GOAL:
Copy every one of the records below word for word, without changing anything.

start LISTING

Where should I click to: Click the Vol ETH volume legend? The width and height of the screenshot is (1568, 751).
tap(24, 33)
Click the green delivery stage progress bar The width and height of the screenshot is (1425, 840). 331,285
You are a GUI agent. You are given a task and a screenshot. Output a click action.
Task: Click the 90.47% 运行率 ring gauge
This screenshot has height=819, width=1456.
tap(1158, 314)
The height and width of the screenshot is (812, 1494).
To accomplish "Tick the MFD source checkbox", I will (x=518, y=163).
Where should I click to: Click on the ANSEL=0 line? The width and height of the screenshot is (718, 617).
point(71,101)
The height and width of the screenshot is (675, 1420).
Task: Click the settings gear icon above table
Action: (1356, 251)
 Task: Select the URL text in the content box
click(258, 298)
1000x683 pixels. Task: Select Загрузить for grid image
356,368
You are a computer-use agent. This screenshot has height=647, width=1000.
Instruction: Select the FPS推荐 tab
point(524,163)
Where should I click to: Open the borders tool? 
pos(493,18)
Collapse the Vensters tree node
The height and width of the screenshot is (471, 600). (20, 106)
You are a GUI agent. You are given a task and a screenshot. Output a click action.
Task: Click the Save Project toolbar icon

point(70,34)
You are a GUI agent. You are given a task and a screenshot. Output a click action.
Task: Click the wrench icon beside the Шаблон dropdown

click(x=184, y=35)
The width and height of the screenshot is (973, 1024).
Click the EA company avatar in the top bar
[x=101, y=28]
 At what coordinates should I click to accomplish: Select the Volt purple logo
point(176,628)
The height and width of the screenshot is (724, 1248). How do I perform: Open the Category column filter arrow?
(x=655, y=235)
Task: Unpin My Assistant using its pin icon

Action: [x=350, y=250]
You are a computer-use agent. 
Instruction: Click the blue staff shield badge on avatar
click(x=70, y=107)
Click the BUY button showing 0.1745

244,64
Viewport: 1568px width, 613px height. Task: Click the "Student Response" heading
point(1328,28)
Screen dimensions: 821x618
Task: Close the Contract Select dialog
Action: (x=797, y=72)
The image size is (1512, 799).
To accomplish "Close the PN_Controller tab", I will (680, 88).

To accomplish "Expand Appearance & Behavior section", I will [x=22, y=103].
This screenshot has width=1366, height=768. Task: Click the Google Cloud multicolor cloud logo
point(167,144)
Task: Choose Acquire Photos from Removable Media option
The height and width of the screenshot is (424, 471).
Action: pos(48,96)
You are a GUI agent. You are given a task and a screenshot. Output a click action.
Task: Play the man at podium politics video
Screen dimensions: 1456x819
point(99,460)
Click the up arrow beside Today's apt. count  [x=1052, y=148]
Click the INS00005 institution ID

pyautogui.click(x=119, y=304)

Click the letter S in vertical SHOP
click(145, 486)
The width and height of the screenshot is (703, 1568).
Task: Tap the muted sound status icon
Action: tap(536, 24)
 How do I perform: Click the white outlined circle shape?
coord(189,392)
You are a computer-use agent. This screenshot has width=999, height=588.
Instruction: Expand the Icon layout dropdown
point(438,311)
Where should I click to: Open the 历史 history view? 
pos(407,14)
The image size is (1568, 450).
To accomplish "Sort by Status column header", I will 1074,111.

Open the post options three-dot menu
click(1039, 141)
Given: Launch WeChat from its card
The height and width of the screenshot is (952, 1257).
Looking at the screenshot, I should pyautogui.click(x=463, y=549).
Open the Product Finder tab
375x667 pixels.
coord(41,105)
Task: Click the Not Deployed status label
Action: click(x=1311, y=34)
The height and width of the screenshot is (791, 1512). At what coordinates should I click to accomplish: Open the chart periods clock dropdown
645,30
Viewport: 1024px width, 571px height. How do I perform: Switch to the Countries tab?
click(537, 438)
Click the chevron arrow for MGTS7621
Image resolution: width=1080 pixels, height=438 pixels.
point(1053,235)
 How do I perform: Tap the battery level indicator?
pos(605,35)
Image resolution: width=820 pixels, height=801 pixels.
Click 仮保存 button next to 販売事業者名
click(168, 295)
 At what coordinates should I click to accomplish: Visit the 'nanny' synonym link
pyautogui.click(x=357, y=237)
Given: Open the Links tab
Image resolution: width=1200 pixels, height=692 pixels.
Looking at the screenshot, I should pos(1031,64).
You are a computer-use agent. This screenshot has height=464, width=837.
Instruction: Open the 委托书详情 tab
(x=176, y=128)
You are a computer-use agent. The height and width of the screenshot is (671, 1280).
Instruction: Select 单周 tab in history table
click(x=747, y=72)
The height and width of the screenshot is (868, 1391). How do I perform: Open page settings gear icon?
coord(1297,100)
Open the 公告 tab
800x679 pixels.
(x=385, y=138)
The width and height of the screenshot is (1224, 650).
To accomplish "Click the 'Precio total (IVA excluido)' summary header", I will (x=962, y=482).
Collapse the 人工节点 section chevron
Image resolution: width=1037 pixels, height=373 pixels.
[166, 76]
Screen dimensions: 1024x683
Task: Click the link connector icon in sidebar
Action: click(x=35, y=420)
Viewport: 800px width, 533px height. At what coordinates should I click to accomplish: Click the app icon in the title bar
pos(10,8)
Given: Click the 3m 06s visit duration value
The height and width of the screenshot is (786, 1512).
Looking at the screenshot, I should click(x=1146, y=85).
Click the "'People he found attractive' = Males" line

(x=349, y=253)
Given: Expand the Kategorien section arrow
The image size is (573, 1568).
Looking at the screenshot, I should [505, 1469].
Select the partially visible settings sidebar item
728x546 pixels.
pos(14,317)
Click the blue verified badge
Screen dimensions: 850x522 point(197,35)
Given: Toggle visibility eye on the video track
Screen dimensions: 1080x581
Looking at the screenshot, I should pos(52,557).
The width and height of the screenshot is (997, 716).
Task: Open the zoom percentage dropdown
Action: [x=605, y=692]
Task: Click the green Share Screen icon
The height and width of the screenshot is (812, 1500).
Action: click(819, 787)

end LISTING

REPLY:
Where should I click to: Click the Vol ETH volume legend? The width and height of the screenshot is (1568, 751).
tap(24, 33)
Click the green delivery stage progress bar The width and height of the screenshot is (1425, 840). 331,285
You are a GUI agent. You are given a task and a screenshot. Output a click action.
Task: Click the 90.47% 运行率 ring gauge
This screenshot has height=819, width=1456.
tap(1158, 314)
The height and width of the screenshot is (812, 1494).
To accomplish "Tick the MFD source checkbox", I will (x=518, y=163).
Where should I click to: Click on the ANSEL=0 line? The width and height of the screenshot is (718, 617).
point(71,101)
The height and width of the screenshot is (675, 1420).
Task: Click the settings gear icon above table
Action: (1356, 251)
 Task: Select the URL text in the content box
click(258, 298)
1000x683 pixels. Task: Select Загрузить for grid image
356,368
You are a computer-use agent. This screenshot has height=647, width=1000.
Instruction: Select the FPS推荐 tab
point(524,163)
Where should I click to: Open the borders tool? 
pos(493,18)
Collapse the Vensters tree node
The height and width of the screenshot is (471, 600). (20, 106)
You are a GUI agent. You are given a task and a screenshot. Output a click action.
Task: Click the Save Project toolbar icon

point(70,34)
You are a GUI agent. You are given a task and a screenshot. Output a click action.
Task: Click the wrench icon beside the Шаблон dropdown

click(x=184, y=35)
The width and height of the screenshot is (973, 1024).
Click the EA company avatar in the top bar
[x=101, y=28]
 At what coordinates should I click to accomplish: Select the Volt purple logo
point(176,628)
The height and width of the screenshot is (724, 1248). How do I perform: Open the Category column filter arrow?
(x=655, y=235)
Task: Unpin My Assistant using its pin icon

Action: [x=350, y=250]
You are a computer-use agent. 
Instruction: Click the blue staff shield badge on avatar
click(x=70, y=107)
Click the BUY button showing 0.1745

244,64
Viewport: 1568px width, 613px height. Task: Click the "Student Response" heading
point(1328,28)
Screen dimensions: 821x618
Task: Close the Contract Select dialog
Action: (x=797, y=72)
The image size is (1512, 799).
To accomplish "Close the PN_Controller tab", I will (680, 88).

To accomplish "Expand Appearance & Behavior section", I will [x=22, y=103].
This screenshot has width=1366, height=768. Task: Click the Google Cloud multicolor cloud logo
point(167,144)
Task: Choose Acquire Photos from Removable Media option
The height and width of the screenshot is (424, 471).
Action: pos(48,96)
You are a GUI agent. You are given a task and a screenshot. Output a click action.
Task: Play the man at podium politics video
Screen dimensions: 1456x819
point(99,460)
Click the up arrow beside Today's apt. count  [x=1052, y=148]
Click the INS00005 institution ID

pyautogui.click(x=119, y=304)

Click the letter S in vertical SHOP
click(145, 486)
The width and height of the screenshot is (703, 1568).
Task: Tap the muted sound status icon
Action: tap(536, 24)
 How do I perform: Click the white outlined circle shape?
coord(189,392)
You are a computer-use agent. This screenshot has width=999, height=588.
Instruction: Expand the Icon layout dropdown
point(438,311)
Where should I click to: Open the 历史 history view? 
pos(407,14)
The image size is (1568, 450).
To accomplish "Sort by Status column header", I will 1074,111.

Open the post options three-dot menu
click(1039, 141)
Given: Launch WeChat from its card
The height and width of the screenshot is (952, 1257).
Looking at the screenshot, I should pyautogui.click(x=463, y=549).
Open the Product Finder tab
375x667 pixels.
coord(41,105)
Task: Click the Not Deployed status label
Action: click(x=1311, y=34)
The height and width of the screenshot is (791, 1512). At what coordinates should I click to accomplish: Open the chart periods clock dropdown
645,30
Viewport: 1024px width, 571px height. How do I perform: Switch to the Countries tab?
click(537, 438)
Click the chevron arrow for MGTS7621
Image resolution: width=1080 pixels, height=438 pixels.
point(1053,235)
 How do I perform: Tap the battery level indicator?
pos(605,35)
Image resolution: width=820 pixels, height=801 pixels.
Click 仮保存 button next to 販売事業者名
click(168, 295)
 At what coordinates should I click to accomplish: Visit the 'nanny' synonym link
pyautogui.click(x=357, y=237)
Given: Open the Links tab
Image resolution: width=1200 pixels, height=692 pixels.
Looking at the screenshot, I should pos(1031,64).
You are a computer-use agent. This screenshot has height=464, width=837.
Instruction: Open the 委托书详情 tab
(x=176, y=128)
You are a computer-use agent. The height and width of the screenshot is (671, 1280).
Instruction: Select 单周 tab in history table
click(x=747, y=72)
The height and width of the screenshot is (868, 1391). How do I perform: Open page settings gear icon?
coord(1297,100)
Open the 公告 tab
800x679 pixels.
(x=385, y=138)
The width and height of the screenshot is (1224, 650).
To accomplish "Click the 'Precio total (IVA excluido)' summary header", I will (x=962, y=482).
Collapse the 人工节点 section chevron
Image resolution: width=1037 pixels, height=373 pixels.
[166, 76]
Screen dimensions: 1024x683
Task: Click the link connector icon in sidebar
Action: click(x=35, y=420)
Viewport: 800px width, 533px height. At what coordinates should I click to accomplish: Click the app icon in the title bar
pos(10,8)
Given: Click the 3m 06s visit duration value
The height and width of the screenshot is (786, 1512).
Looking at the screenshot, I should click(x=1146, y=85).
Click the "'People he found attractive' = Males" line

(x=349, y=253)
Given: Expand the Kategorien section arrow
The image size is (573, 1568).
Looking at the screenshot, I should [505, 1469].
Select the partially visible settings sidebar item
728x546 pixels.
pos(14,317)
Click the blue verified badge
Screen dimensions: 850x522 point(197,35)
Given: Toggle visibility eye on the video track
Screen dimensions: 1080x581
Looking at the screenshot, I should pos(52,557).
The width and height of the screenshot is (997, 716).
Task: Open the zoom percentage dropdown
Action: [x=605, y=692]
Task: Click the green Share Screen icon
The height and width of the screenshot is (812, 1500).
Action: click(819, 787)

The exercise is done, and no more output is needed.